→ **INSTRUCTIONS TO FOLLOW**
Make an exact copy of all the entries, with the pictures left out.

[Records contained in a dataset]
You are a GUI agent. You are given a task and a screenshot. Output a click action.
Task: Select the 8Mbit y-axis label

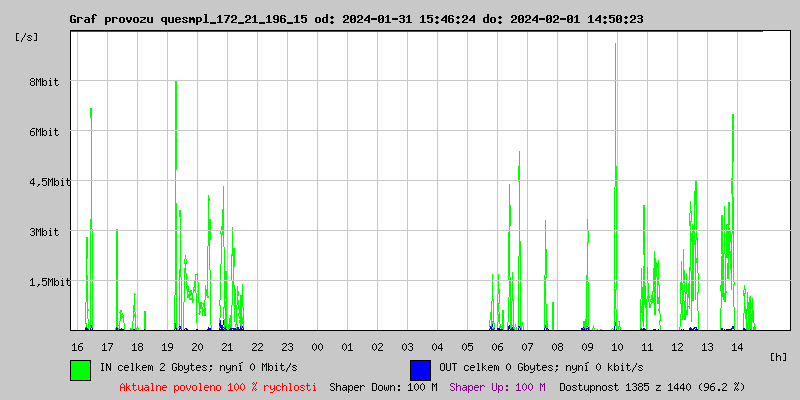pos(44,82)
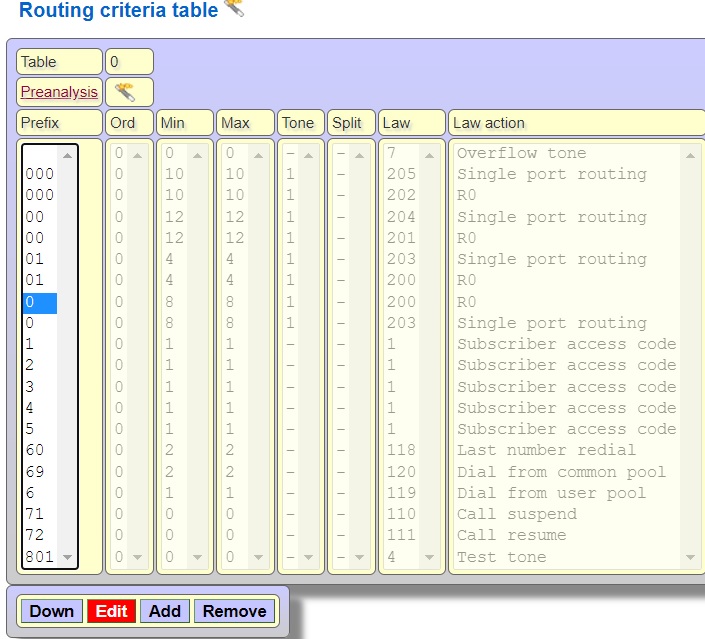Select prefix 72 in the Prefix list
Viewport: 705px width, 639px height.
tap(35, 535)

→ **TASK RESULT**
You are a GUI agent. You are given a task and a screenshot. Output a click action.
Task: Select the 8Mbit y-axis label

pos(44,82)
Select prefix 72 in the Prefix list
Viewport: 705px width, 639px height.
tap(35, 535)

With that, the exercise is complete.